If besides the “primary” grid, output is regridded to an additional grid, then for this output grid_label = "gr[i]" (a “secondary” grid), where [i] should be replaced by a positive integer less than 10, which distinguishes this output from other regridded output.

Note that:
- If model output is reported on a native grid, then if regridded output is also reported, it must not be labeled “gr”, but instead should be of the form gr[i] (e.g,, gr1, gr2, ….).
- The grid label provides no information about the grid other than to indicate whether or not the data have been regridded (from the native grid) and whether or not the grid is considered to be a “primary” grid by the data provider.
- Output for different variables may be reported on different grids, so “gn” and “gr” may not uniquely define a grid even within a single model.
- If a variable is reported on more than one grid, one of these grids must be labeled “gn” or “gr” (as appropriate), and others must be labeled as secondary grids (“gr1”, “gr2”, etc.).

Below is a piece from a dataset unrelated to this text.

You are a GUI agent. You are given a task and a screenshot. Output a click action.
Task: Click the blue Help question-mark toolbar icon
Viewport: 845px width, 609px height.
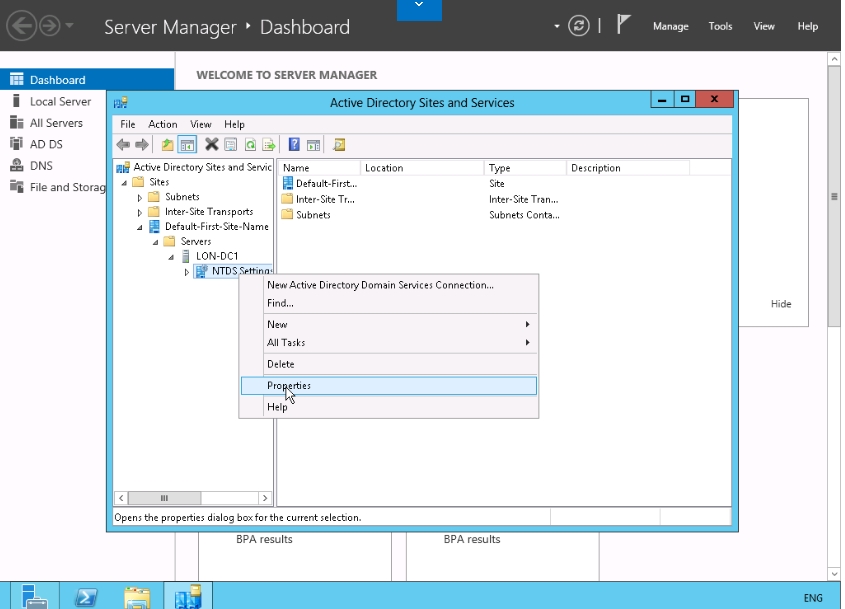pyautogui.click(x=294, y=145)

- The grid labels (“gr1”, “gr2”, etc.) must be defined consistently for all variables reported from a single model on the same secondary grid. Thus, if “gr3” indicates output on a 2x2 degree grid for one variable, then the same label should be used for other variables output on this grid (unless for another variable output is considered to be primary, in which case the output would be labeled “gn” or “gr”, as appropriate).
- Output on the same grid but from different models will usually not be labeled with the same grid_label, since data providers independently assign the labels.
- A “nominal_resolution” attribute must be defined as specified in Appendix 2, and a brief description of the grid should be recorded in the “grid” global attribute (see note 10).
- For zonal mean output, a “z” should be appended to the grid label that would apply before performing the zonal mean (e.g., "gnz", "grz", "gr2z"). The "gnz" label would likely only be appropriate when zonally-averaging data on a native cartesian latxlon grid.
- For “site” data the label "gn" should be used presuming data are obtained from the single native grid cell located nearest each site.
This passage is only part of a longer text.